If your company relies on service providers to receive, store, process or otherwise access personal information of Massachusetts residents, you must ensure that those service-provider contracts contain a representation that appropriate administrative, physical and technical safeguards are maintained to protect the personal information.  Letters from service providers “certifying” that they are in compliance with 201 CMR 17 are not sufficient to meet the requirements of the regulations.

Beware Customer ZIP Codes

Separately, the U.S. District Court for the District of Massachusetts granted a motion to dismiss recently against a customer-plaintiff who alleged that Michaels Stores, Inc. was violating Massachusetts law through its in-store information collection policies.  While this is good news, the holding in Tyler v. Michaels Stores, Inc., (D. Mass. Jan. 6, 2012), results in yet another category of “personally identifiable information” for businesses to worry about.

In the Michaels case, the court found that the customer ZIP codes do constitute “personal information” under Massachusetts law when collected in the context of a credit card transaction.  The plaintiff’s class action complaint alleged that “Michaels illegally requested customers’ ZIP codes when processing their credit card transactions in violation of” Massachusetts General Laws Ch. 93, Section 105(a) that prohibits retailers from writing down any “personal identifying information” not required by a credit card issuer on a “credit card transaction form” when accepting payment by credit card.

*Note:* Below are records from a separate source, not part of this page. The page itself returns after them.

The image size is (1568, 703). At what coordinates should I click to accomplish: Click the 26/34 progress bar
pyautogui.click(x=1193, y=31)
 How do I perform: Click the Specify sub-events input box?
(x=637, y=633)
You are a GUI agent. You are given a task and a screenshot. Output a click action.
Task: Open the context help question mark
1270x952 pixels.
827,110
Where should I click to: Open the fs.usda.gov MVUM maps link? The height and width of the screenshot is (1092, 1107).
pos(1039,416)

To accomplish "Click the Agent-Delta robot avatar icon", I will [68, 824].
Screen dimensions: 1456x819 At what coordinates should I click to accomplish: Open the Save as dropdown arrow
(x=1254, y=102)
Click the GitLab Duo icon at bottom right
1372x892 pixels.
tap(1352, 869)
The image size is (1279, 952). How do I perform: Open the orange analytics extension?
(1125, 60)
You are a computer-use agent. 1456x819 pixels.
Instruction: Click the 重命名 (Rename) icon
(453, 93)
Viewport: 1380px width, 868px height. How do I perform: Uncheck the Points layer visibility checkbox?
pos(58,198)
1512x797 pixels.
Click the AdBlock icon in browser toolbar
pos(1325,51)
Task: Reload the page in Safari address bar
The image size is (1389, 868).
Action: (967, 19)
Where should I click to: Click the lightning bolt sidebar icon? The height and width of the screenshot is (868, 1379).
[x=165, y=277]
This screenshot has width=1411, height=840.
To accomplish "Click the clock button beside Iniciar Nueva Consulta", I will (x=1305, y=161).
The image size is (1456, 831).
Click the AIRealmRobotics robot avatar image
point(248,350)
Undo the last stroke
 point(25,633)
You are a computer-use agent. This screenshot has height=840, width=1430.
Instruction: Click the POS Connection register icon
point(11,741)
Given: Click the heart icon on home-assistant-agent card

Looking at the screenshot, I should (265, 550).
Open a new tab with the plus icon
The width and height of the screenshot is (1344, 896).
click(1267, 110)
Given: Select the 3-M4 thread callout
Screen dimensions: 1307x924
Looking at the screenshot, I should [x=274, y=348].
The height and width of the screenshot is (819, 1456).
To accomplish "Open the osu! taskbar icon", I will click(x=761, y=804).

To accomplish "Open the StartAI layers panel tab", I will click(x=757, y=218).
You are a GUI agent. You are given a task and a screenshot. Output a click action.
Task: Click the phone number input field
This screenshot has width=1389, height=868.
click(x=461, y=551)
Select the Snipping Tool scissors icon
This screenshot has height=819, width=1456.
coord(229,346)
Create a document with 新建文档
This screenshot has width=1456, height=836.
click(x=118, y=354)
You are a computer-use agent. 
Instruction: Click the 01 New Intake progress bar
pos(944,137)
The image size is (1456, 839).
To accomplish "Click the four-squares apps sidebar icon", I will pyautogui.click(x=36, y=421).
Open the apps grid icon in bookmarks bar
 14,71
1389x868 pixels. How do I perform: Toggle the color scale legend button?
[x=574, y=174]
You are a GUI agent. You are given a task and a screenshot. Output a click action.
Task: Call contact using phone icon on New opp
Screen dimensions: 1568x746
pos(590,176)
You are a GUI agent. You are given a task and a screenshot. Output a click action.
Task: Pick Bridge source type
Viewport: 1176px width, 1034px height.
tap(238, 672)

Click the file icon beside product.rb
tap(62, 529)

Michaels – as is common practice among retailers – requested customers ZIP codes during checkout, and the plaintiff believed that the information was required for the credit card transaction.  Instead, Michaels used the information to complete a reverse-lookup and obtained her address and phone number from commercial databases.   The plaintiff alleged that she subsequently received unwanted marketing materials from the company.

The court ruled against the plaintiff on the issue of alleged injuries and damages, holding that Section 105(a) did not create a privacy interest so broad that it would shield consumers from receiving unwanted marketing materials.   However, the court did open the door for retailers to be held accountable under Section 105(a) by determine that the “personal identifying information” protected under the statute includes ZIP codes.

This should serve as a warning to Massachusetts retailers that collect customer ZIP codes at point of sale and drive revision of policies and procedures.  Clear disclosure and choice should be offered to customers at point of sale before any additional information is requested and collected, other than what is required to process a credit card transaction.

This is unlikely to be the last we see of this issue in Massachusetts.